(Stored data entries):
====================
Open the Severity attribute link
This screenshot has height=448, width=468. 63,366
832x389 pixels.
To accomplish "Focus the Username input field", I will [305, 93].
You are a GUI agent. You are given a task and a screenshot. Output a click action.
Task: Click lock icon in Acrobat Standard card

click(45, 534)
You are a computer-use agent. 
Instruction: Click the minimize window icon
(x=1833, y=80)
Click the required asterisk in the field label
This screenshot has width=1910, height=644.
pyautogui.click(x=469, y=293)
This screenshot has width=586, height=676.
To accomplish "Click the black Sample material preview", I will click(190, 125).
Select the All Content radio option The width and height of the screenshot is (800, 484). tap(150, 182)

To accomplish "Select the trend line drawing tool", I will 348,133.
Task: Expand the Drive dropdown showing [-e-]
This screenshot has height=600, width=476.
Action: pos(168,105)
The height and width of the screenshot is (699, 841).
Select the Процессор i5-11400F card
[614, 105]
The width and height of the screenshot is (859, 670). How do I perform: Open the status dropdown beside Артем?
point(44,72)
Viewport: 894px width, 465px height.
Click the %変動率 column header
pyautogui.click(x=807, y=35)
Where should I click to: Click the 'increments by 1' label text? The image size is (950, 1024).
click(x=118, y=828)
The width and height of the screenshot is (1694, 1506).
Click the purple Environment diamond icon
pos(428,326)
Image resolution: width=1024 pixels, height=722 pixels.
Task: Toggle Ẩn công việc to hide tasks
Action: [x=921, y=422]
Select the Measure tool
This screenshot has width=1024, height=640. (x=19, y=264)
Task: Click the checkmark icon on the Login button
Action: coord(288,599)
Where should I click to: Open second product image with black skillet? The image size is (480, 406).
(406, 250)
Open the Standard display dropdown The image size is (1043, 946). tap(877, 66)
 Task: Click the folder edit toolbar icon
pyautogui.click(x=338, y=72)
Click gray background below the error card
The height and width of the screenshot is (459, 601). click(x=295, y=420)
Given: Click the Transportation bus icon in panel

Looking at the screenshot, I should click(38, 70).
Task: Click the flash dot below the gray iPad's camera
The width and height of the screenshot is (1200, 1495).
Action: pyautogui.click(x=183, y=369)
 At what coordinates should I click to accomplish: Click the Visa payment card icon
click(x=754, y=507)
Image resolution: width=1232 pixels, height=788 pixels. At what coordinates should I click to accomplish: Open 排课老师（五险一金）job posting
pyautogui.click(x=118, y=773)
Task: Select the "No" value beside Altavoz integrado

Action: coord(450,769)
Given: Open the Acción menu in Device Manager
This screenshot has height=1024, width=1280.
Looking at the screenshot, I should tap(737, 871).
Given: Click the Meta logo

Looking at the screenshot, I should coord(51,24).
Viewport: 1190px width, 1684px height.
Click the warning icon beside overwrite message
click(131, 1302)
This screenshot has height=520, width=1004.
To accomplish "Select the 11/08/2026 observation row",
====================
When you reach the line with "You are a computer-use agent." in the records above, start writing out lines exactly, and stop once the line with "The width and height of the screenshot is (1694, 1506)." has been written; include nothing else.

You are a computer-use agent. 
Instruction: Click the minimize window icon
(x=1833, y=80)
Click the required asterisk in the field label
This screenshot has width=1910, height=644.
pyautogui.click(x=469, y=293)
This screenshot has width=586, height=676.
To accomplish "Click the black Sample material preview", I will click(190, 125).
Select the All Content radio option The width and height of the screenshot is (800, 484). tap(150, 182)

To accomplish "Select the trend line drawing tool", I will 348,133.
Task: Expand the Drive dropdown showing [-e-]
This screenshot has height=600, width=476.
Action: pos(168,105)
The height and width of the screenshot is (699, 841).
Select the Процессор i5-11400F card
[614, 105]
The width and height of the screenshot is (859, 670). How do I perform: Open the status dropdown beside Артем?
point(44,72)
Viewport: 894px width, 465px height.
Click the %変動率 column header
pyautogui.click(x=807, y=35)
Where should I click to: Click the 'increments by 1' label text? The image size is (950, 1024).
click(x=118, y=828)
The width and height of the screenshot is (1694, 1506).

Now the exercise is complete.